The series, which I call The Fast & Curious, has done quite poor when it comes to page-views. I feel like I’m doing a really good job with it and have a good angle on the series at once appreciative and irreverent but I also feel like a very small number of people come to my site to read about weird shit they won’t find anyone else, not to read about the big movie, or big movie series, of the moment.
That’s frustrating, because I feel like I’m knocking these bad boys out of the park and not a lot of people seem to be noticing. I’m watching all of these movies for a freelance assignment but over the course of the project I have kind of fallen in love with the Fast and the Furious franchise.
There’s a cumulative joy to experiencing the franchise’s gleeful absurdity in one massive binge. Two and a half weeks ago I was a casual fan of the Fast and the Furious series who had seen maybe half of the films.
Three weeks later I feel like an expert on the series. The more you know about something, the more pleasure you’re likely to receive from it and I am VERY familiar with the series at this point.

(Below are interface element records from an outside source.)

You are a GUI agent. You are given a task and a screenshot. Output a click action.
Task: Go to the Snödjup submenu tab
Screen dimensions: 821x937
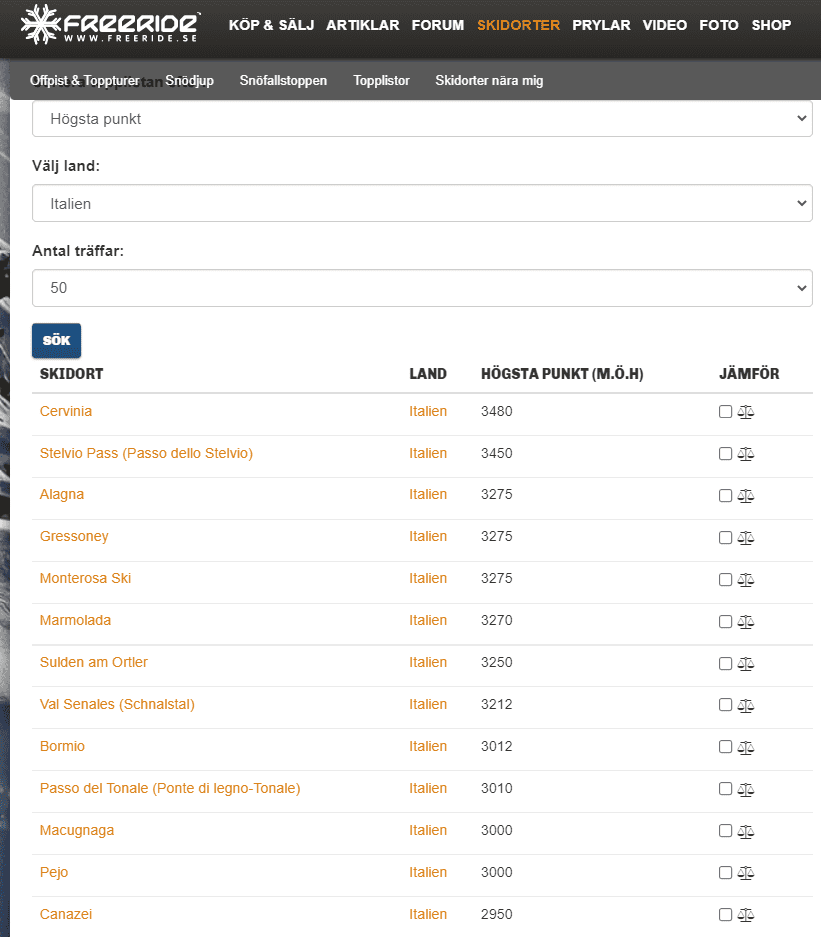[x=189, y=80]
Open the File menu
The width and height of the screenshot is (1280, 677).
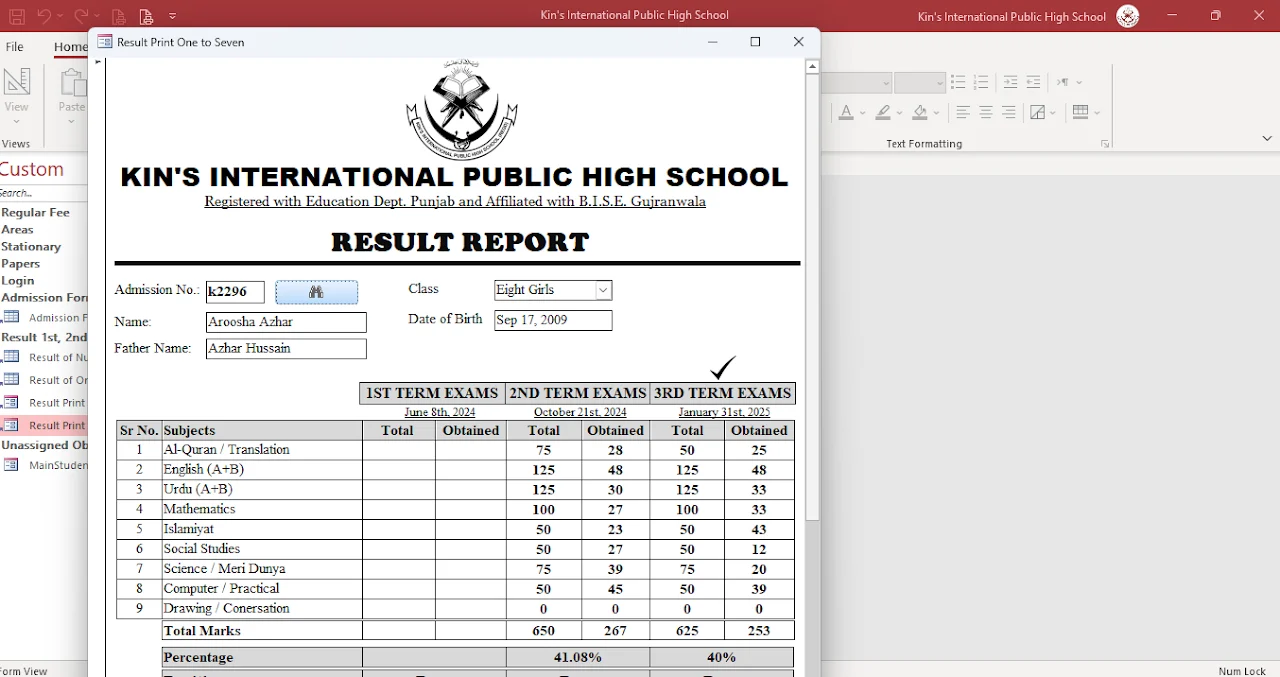pyautogui.click(x=14, y=46)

I’m getting much more out of watching all of these movies in one big sprint than I would if I saw them when they came out. I feel deeply invested in this weird world. Has Stockholm syndrome kicked in? Possibly but I like to think that over at Substack I’m making a very strong case for franchise as legitimately good, ambitious spectacles and not just vulgar nonsense for dullards who like cars.
I tend to go all in on projects like this because I am obsessive by nature but also because when you’ve got a broke brain forever beckoning you to go back to bed and give up on life momentum is incredibly important.

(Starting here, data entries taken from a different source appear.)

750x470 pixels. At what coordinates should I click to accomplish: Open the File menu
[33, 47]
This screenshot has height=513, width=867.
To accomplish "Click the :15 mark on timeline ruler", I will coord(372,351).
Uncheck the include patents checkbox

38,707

Without momentum it’s very easy to get discouraged by the million other things everyone has to deal with all the time. For example I started two projects for Nathan Rabin’s Bad Ideas, on the entirety of Saturday Night Live and James Belushi’s complete filmography, respectively.

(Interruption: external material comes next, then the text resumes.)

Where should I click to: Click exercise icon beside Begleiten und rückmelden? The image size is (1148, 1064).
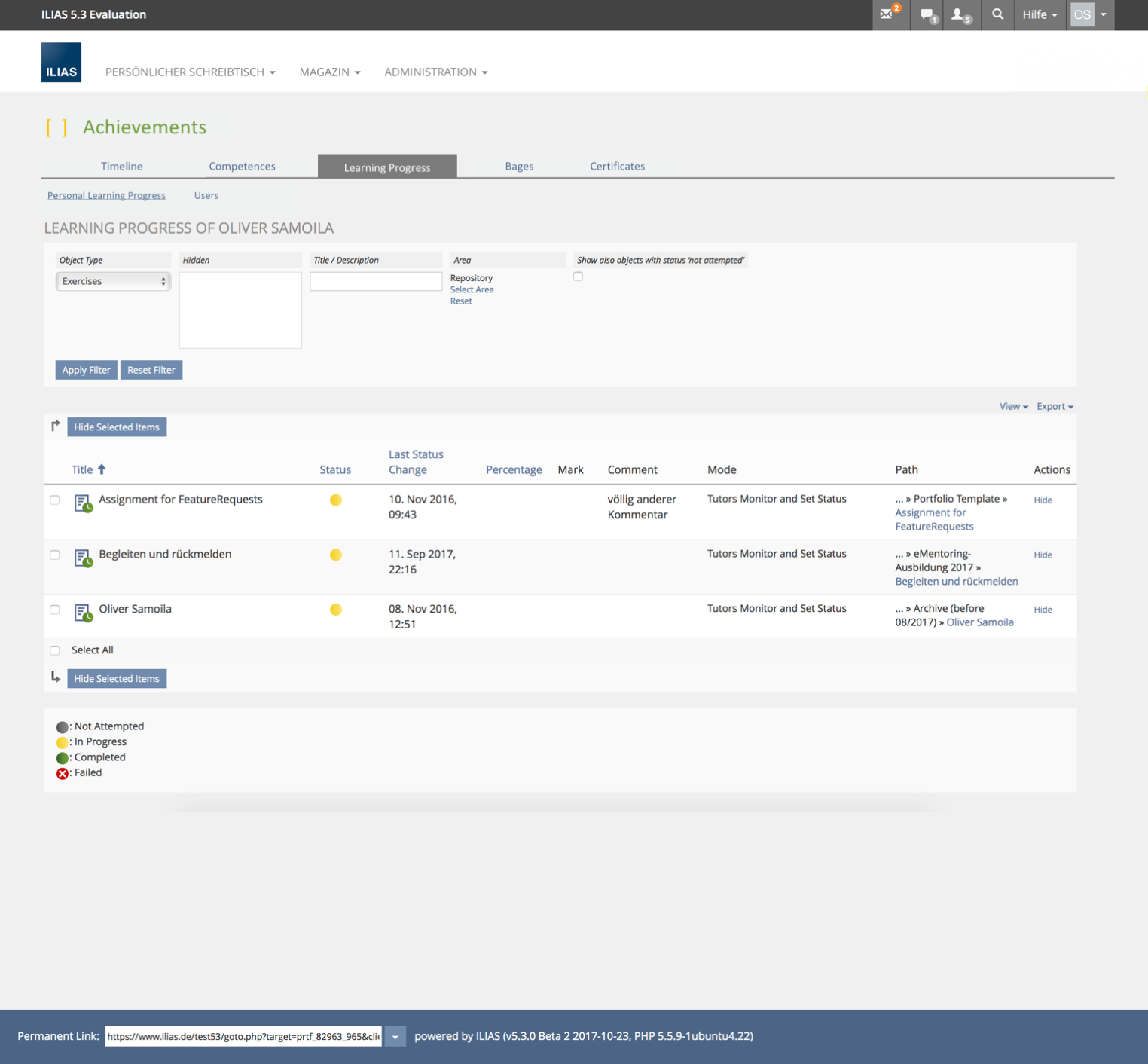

I was excited to begin the project but, as is generally the case, life got in the way and other things took precedence so I had to put both series on hold temporarily until I’m done with the Fast & Furious project and can devote more of my time and energies to them.
I couldn’t put the Fast & Furious project on pause because I had a hard deadline/assignment from my only freelance outlet at this point. I similarly could not hit pause on my upcoming book The Fractured Mirror because that similarly has a hard publishing deadline and there are patrons who pre-ordered it and deserve to receive the book in a timely fashion.
Working ahead on the big Fast & Furious has given me a big backlog. I’ve got entries slated to run at the end of August that I have already written.
Being ahead alleviates pressure and stress. Being behind exacerbates pressure and stress but life is overwhelming, confusing and sometimes just plain cruel so it feels like I have been behind since the first day of this site’s existence, if not beforehand.
So I am happy to say that I’m working weeks ahead on these Big Whoop blog posts because they’re coming to me easy these days and the more work I do in advance, the better and more confident I feel about the site and my career.
I have devoted my career to the idea that there is joy in repetition and much to be gained from immersing yourself entirely in your obsessions. That’s the thinking behind The Weird Accordion to Al, The Fractured Mirror, the Travolta/Cage podcast and my Ernest P. Worrell and Fast & Furious projects at Nathan Rabin’s Bad Ideas.
Momentum is the grease that makes great things possible and now that I have roused myself from my deep fog and funk and feel prolific and eager to make positive changes I feel like I’ve got that going for me, which is a lot.